Cortella also argues that world history presents a major obstacle to Hegel's philosophical goals. Freedom, as we have seen, requires self-transparency, and Cortella argues that by Hegel's own description, "history is intransparent" (131). This is because there can be no world state, leaving individual nation states in a Hobbesian war of all against all, unable to recognize each other and unify in the way citizens within a nation can unify. As a solution, Hegel proposes that we look to world history or, even less helpfully, to the insufficiently defined "world's court of judgment". But these higher viewpoints in Cortella's opinion cannot solve the problem since "the 'logic of the world' remains wholly inscrutable for historical subjects, who cannot recognize themselves in it as an expression of their own conscious activity" (130). There are, I think, two separate claims here. One is that the great forces of history outstrip human comprehension; given that Hegel's idealism requires that the world be transparent in order for us to be free, history prevents us from achieving this freedom. The other is that we cannot see our own agency reflected in the seemingly necessary progress of history. In the face of this inscrutability and lack of agency, Hegel has two unattractive choices. He can claim that ethical life is a "'Fortunate Isle' in the middle of the ocean of history," uniquely exempted from necessary but inscrutable forces around it (130). Alternately, he could admit that "the reconciliation of subject and object within the ethical becomes an incomplete reconciliation" (131). For a systematic thinker like Hegel, however, both options would threaten the cohesiveness of the whole.

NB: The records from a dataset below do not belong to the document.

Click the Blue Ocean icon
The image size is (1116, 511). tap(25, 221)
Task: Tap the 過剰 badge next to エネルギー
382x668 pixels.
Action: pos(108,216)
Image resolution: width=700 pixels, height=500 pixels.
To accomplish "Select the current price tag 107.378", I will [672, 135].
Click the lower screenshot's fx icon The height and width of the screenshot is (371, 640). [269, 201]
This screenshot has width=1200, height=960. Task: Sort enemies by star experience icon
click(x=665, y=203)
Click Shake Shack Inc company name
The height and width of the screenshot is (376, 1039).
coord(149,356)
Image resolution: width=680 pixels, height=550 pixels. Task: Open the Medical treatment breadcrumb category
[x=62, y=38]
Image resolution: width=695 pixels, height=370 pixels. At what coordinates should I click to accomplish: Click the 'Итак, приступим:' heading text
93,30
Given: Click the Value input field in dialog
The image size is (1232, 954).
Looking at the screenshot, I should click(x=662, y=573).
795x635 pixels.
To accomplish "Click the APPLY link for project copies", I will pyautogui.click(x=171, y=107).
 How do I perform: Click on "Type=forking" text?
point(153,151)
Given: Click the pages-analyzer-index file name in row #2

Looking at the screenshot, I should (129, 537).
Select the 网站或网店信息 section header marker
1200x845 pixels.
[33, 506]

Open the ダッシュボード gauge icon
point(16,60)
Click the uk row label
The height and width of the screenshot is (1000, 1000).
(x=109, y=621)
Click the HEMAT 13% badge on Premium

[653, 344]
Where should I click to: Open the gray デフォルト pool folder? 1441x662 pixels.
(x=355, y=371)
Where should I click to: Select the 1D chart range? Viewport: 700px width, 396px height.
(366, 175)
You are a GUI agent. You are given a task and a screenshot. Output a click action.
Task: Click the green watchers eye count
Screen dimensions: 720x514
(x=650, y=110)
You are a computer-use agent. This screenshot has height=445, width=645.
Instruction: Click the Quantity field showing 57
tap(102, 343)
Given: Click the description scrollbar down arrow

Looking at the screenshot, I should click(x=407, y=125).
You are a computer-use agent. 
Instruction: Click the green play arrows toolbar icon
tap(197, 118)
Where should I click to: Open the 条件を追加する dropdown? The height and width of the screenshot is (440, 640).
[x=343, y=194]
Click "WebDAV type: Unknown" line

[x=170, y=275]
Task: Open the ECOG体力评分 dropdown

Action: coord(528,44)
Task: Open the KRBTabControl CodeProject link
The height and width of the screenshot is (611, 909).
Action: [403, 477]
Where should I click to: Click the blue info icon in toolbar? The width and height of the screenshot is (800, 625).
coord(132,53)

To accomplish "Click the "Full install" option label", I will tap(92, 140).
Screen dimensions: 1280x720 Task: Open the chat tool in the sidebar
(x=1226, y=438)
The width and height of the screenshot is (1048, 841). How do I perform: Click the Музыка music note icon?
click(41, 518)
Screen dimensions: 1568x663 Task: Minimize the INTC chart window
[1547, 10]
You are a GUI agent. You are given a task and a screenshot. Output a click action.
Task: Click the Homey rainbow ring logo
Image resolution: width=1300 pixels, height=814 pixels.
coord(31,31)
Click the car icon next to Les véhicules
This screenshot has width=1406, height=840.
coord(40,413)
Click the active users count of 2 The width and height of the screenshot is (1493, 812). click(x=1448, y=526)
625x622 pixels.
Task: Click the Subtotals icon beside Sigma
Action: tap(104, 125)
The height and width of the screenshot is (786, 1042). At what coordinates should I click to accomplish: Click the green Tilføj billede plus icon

But is world history on Hegel's view really inscrutable? When Hegel describes history as "a simply truthful combination of the miseries that have overwhelmed the noblest of nations and polities," a narrative combining "a hopeless sadness, counterbalanced by no consolatory result," this is not his final word on the matter. If it were, it would indeed mean that humans could not recognize their place in the world and so not be free. But Hegel is equally convinced that "the history of the world is nothing but the development of the consciousness of the idea of freedom" and that if we "look at the world rationally," we will recognize this progress. The job of the historian, then, is not simply to recount events, but to find in them the trajectory towards freedom that will make humans feel at home in our world. We might of course disagree with the idea that humans' consciousness of freedom is progressing or balk at the suggestion that we should reinterpret history's darkest chapters as stages in that progress. But remembering Hegel's commitment to what world history means suggests that he does not see history as inscrutable and thinks we need not either.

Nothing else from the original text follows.